A maternidade segue como um dos principais pontos de ruptura na trajetória profissional das mulheres no Brasil. Segundo levantamento recente, 59,1% das mulheres afirmam que tiveram suas carreiras impactadas após terem filhos, um dado que escancara uma barreira estrutural no mercado de trabalho. O efeito vai além da conciliação entre vida pessoal e profissional e se traduz em perdas concretas, como redução salarial, menor acesso a promoções e afastamento de oportunidades estratégicas. Fatores como cultura organizacional (66,1%) e vieses inconscientes (61,8%) reforçam um modelo corporativo ainda pouco adaptado à realidade das mães. Em paralelo, quase 80% das mulheres avaliam que não há igualdade no acesso à liderança, evidenciando um cenário onde a maternidade não apenas desacelera carreiras, mas redefine trajetórias profissionais inteiras.
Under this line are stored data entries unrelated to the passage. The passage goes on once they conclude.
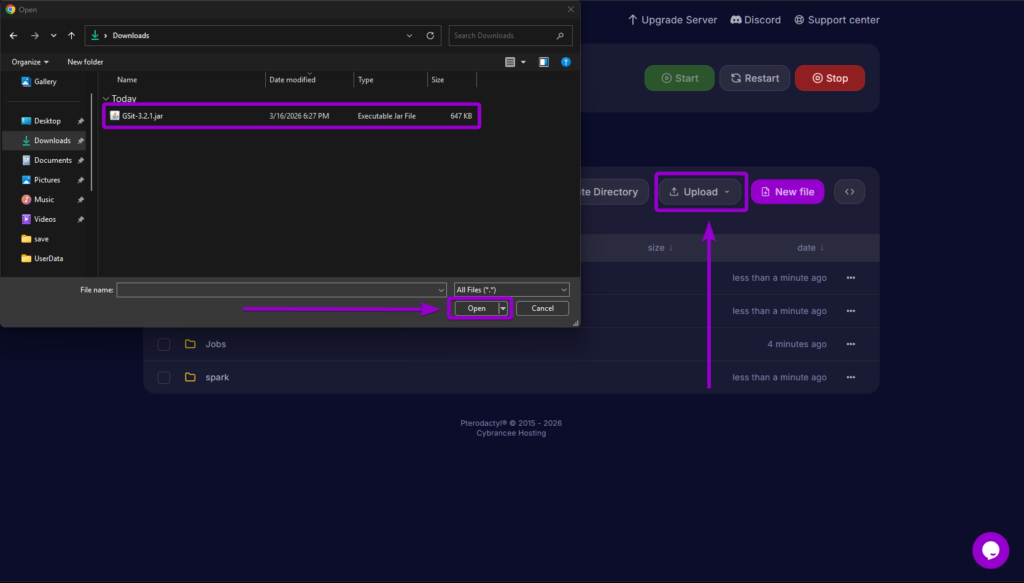Cancel the Open file dialog
The height and width of the screenshot is (583, 1024).
coord(542,308)
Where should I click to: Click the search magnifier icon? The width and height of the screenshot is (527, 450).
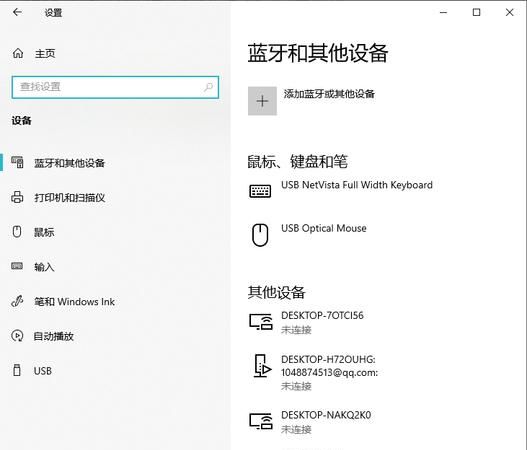208,87
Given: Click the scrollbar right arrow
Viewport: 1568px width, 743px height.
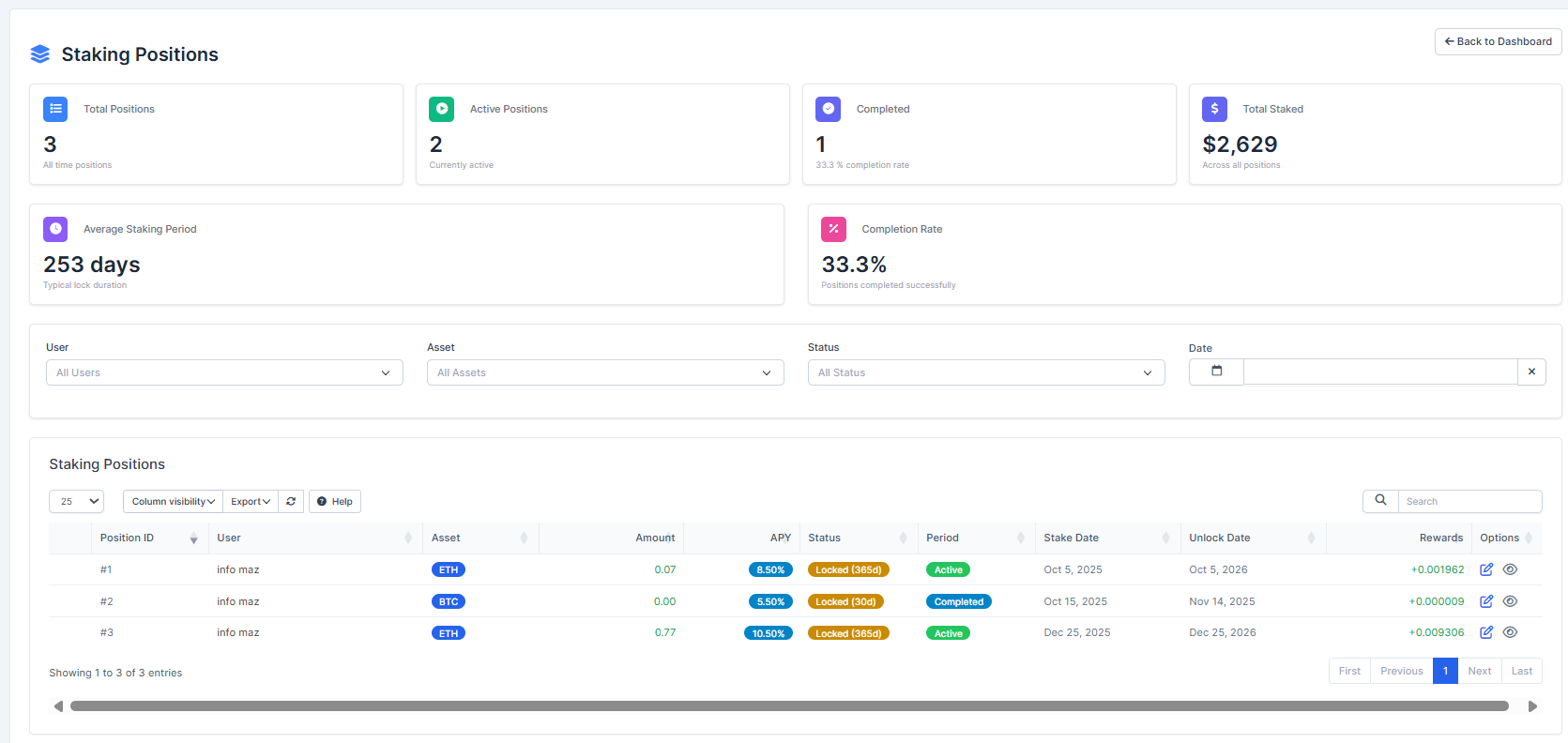Looking at the screenshot, I should coord(1532,706).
Esse contexto ajuda a explicar por que iniciativas que rompem esse padrão começam a ganhar relevância. Para Caio Mazzuchelli, CEO da You Lead Outsource, o problema não está na capacidade das profissionais, mas na estrutura do mercado.
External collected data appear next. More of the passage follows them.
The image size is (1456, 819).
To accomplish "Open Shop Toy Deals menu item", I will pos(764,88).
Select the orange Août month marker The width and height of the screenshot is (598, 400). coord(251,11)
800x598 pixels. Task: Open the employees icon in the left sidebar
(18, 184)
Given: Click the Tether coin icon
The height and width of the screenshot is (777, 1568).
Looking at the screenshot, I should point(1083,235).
“Existe uma leitura equivocada de que a maternidade reduz a entrega, quando na prática essas profissionais desenvolvem ainda mais capacidade de gestão, organização e priorização. O que vemos é um sistema que não foi desenhado para absorver essa realidade. Quando você cria um ambiente flexível e orientado a resultado, essas mulheres performam em alto nível e com muito comprometimento”, afirma.

Segundo ele, a dificuldade relatada por grande parte das mães não é falta de qualificação, mas a incompatibilidade entre a rotina exigida por muitas empresas e as demandas reais da maternidade, especialmente nos primeiros anos dos filhos.

Na contramão desse cenário, a You Lead Outsource estruturou sua operação com base justamente nesse público. Hoje, 99% do time é formado por mulheres, muitas delas mães com filhos pequenos, e a liderança é majoritariamente feminina. O modelo foi desenhado para acomodar rotinas flexíveis e demandas reais do dia a dia dessas profissionais, algo ainda raro em setores mais tradicionais. A empresa identifica um padrão recorrente em processos seletivos, candidatas altamente qualificadas que enfrentam restrições por não conseguirem cumprir jornadas presenciais rígidas, principalmente por questões logísticas relacionadas aos filhos. Ao absorver esse grupo, historicamente excluído ou subaproveitado, a companhia não apenas amplia sua base de talentos, mas também constrói uma cultura organizacional mais alinhada à realidade contemporânea do trabalho, onde produtividade e presença física deixam de ser sinônimos. Mazzuchelli afirma que empresa passou a crescer o dobro ao contratar mães.

No cenário macroeconômico, a discussão sobre inclusão feminina no mercado de trabalho ganha ainda mais relevância diante da necessidade de aumento de produtividade e ampliação da força de trabalho qualificada no país. Ignorar uma parcela significativa de profissionais por questões estruturais representa uma perda direta de eficiência econômica. Para Mazzuchelli, o movimento de adaptação não é apenas social, mas estratégico.

“O mercado ainda trata a maternidade como um risco, quando deveria enxergar como uma oportunidade. Empresas que conseguem integrar esse público de forma inteligente tendem a ganhar em retenção, engajamento e performance. Não é uma questão de inclusão apenas, é uma decisão de negócio”, conclui.